Christian sexuality is discussed by Kathy L. Gaca in “Early Christian Sexuality” (pp. 549–64). This article provides a brief summary of potential pre-Christian influences in the early church. Israel’s practice of not allowing their women to marry outside the community is transferred to the church (pp. 550–54, 556–57). However, for evangelistic reasons, Paul acknowledges marriages where one spouse is not a believer (p. 556). The issue of sex primarily as a procreative tool is discussed by the Jewish writer Philo, and similar views were held by the church, especially after the New Testament period (pp. 554–55, 557–58). Much of the problem seems to have been the association of sexual pleasure with the goddess Aphrodite (pp. 558–61). Gaca briefly addresses same-sex practices and is not convinced that the primary texts used for its condemnation (Lev. 18:22 and Rom. 1:26–27) have been accurately interpreted (pp. 561–62). She suggests that there was a least some acceptance at the beginning stages of the Catholic church (p. 562). Nevertheless, she is probably correct to point out that fornication, not same-sex issues, was the main sexual concern of the church in late antiquity (p. 562). This seems to be the case in the New Testament as well. However, this does not mean that they had no other concerns in this area, and the term “fornication” is rather broad. This article is necessarily brief and does not account for all the various practices of the early church.

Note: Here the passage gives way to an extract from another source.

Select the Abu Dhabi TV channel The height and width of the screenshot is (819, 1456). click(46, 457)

Unlike many other books in the series, this volume does not include a comprehensive bibliography. Rather, each article ends with its own “reference” section. The articles also include a section for “further reading.” The volume concludes with two indexes: ancient works cited (pp. 629–46) and a general index (pp. 647–51)

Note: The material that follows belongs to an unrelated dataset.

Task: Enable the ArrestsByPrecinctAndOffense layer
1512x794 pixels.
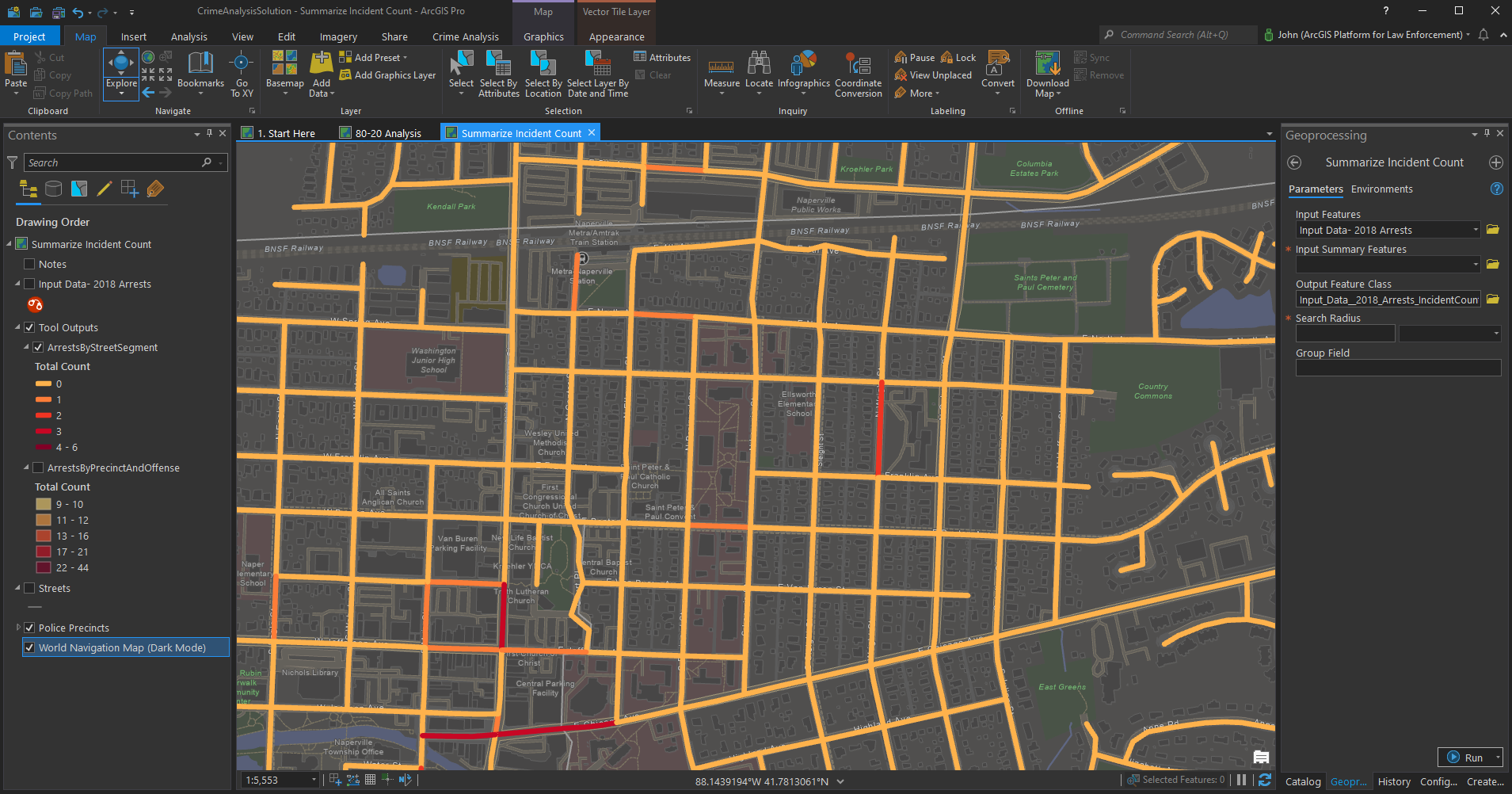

Although there are similarities, the ancient world’s views and expressions of sexuality were often different from today’s. This excellent introduction to the topic will help bridge this gap. It provides the student of the New Testament with a basic understanding of what its original readers would have been familiar with. This is especially true for the Greco-Roman audience. Although the Jews would have had some of their own customs, they were also part of the Roman empire. Even if they did not share all the same ideas, they would have been aware of most of the Greco-Roman customs. The volume will especially be helpful for contextual study of 1 Corinthians. Those interested in modern debates over sexuality who wish to use data from the ancient world will find this a readable and informative introduction to ancient outlooks and experiences, though necessarily still an incomplete picture of ancient sexualities. Unfortunately, the cost will hinder many from purchasing this book. Blackwell reprints some of their volumes in affordable paperback editions after initial publication, and this volume deserves to be among them.